[Saved entries]
════════════════════
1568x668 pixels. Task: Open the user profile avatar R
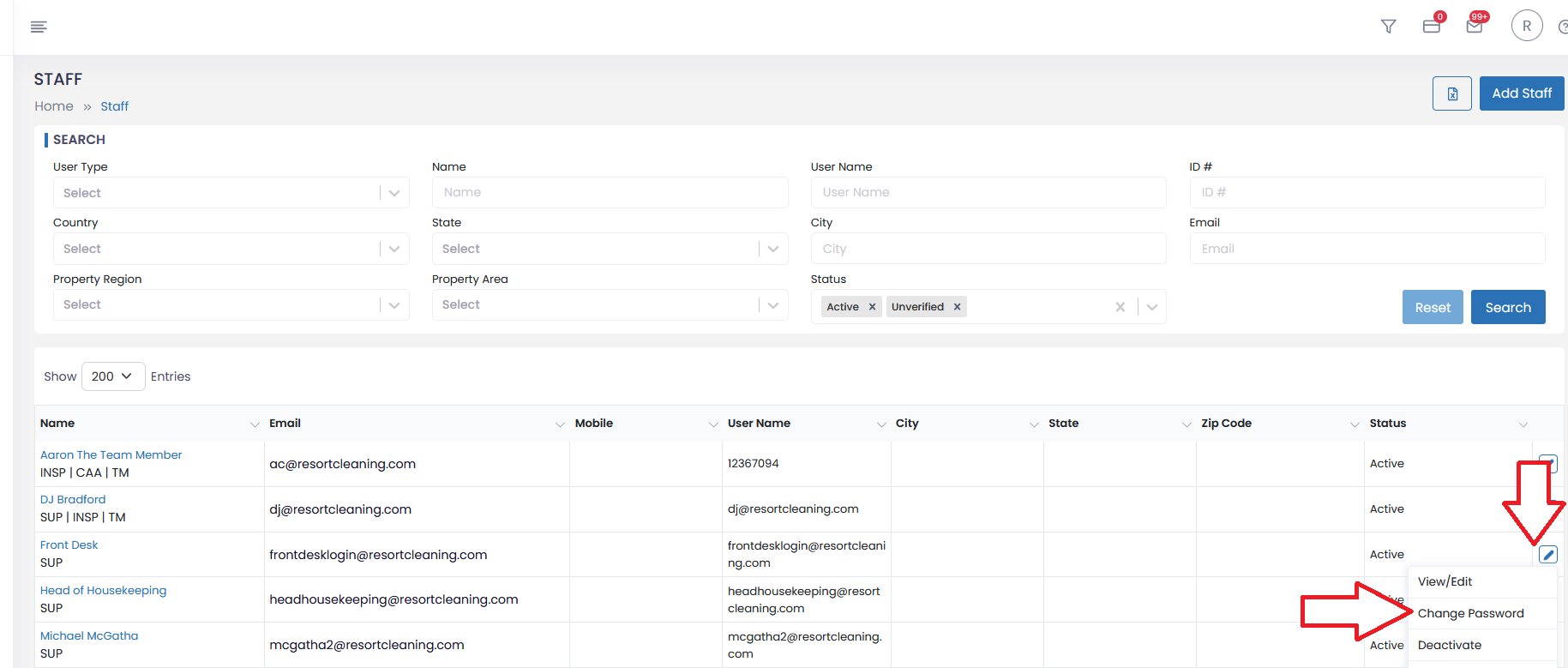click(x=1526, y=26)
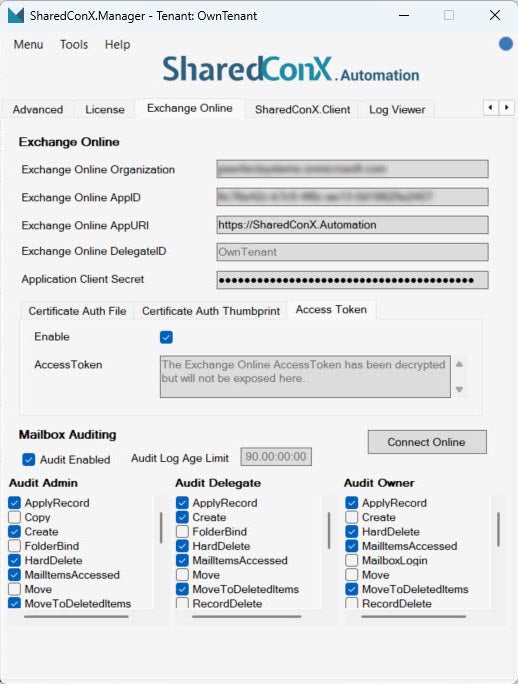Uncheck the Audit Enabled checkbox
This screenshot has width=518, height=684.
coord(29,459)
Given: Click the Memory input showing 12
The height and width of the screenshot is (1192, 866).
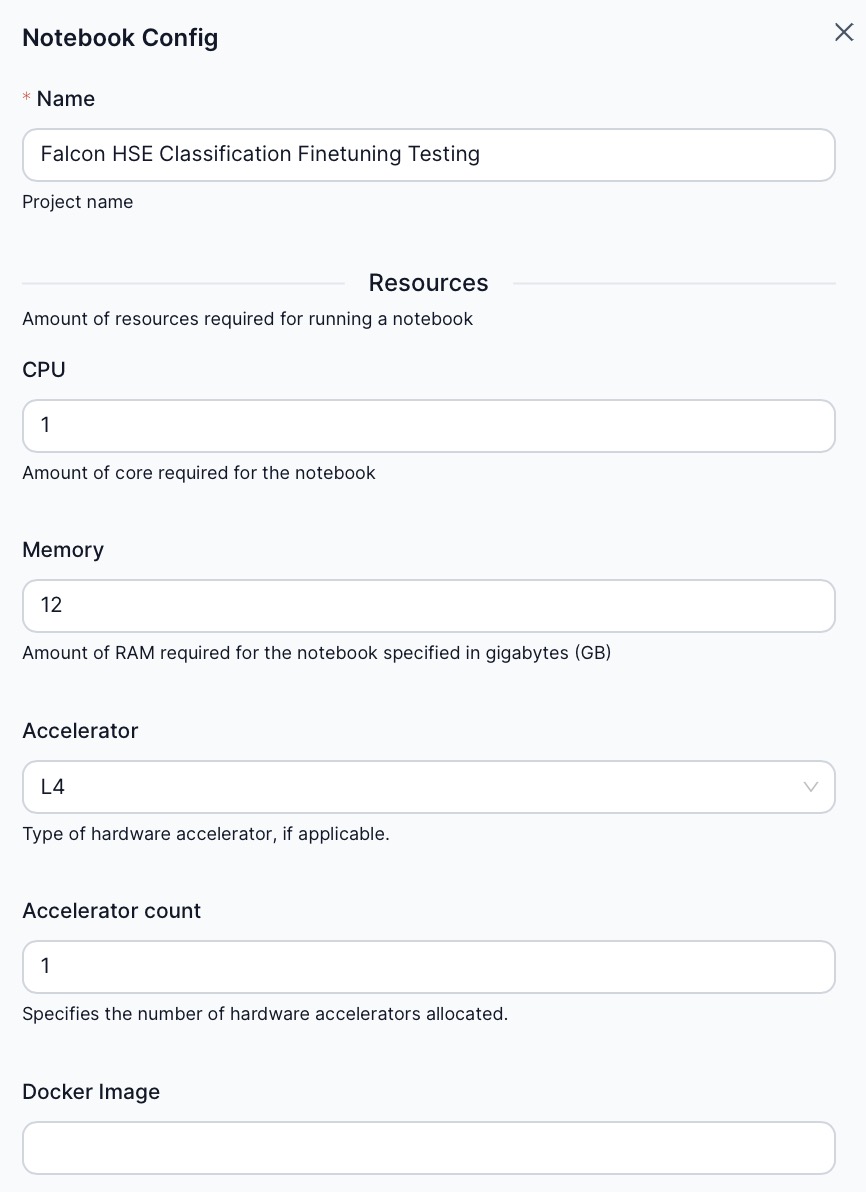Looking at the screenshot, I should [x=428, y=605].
════════════════════
- **Work to be completed**
Output exactly the lines from the one that has "Given: Click the Memory input showing 12" through the end of the data. Do not include pictures.

- **Solved problem**
Given: Click the Memory input showing 12
The height and width of the screenshot is (1192, 866).
Looking at the screenshot, I should [x=428, y=605].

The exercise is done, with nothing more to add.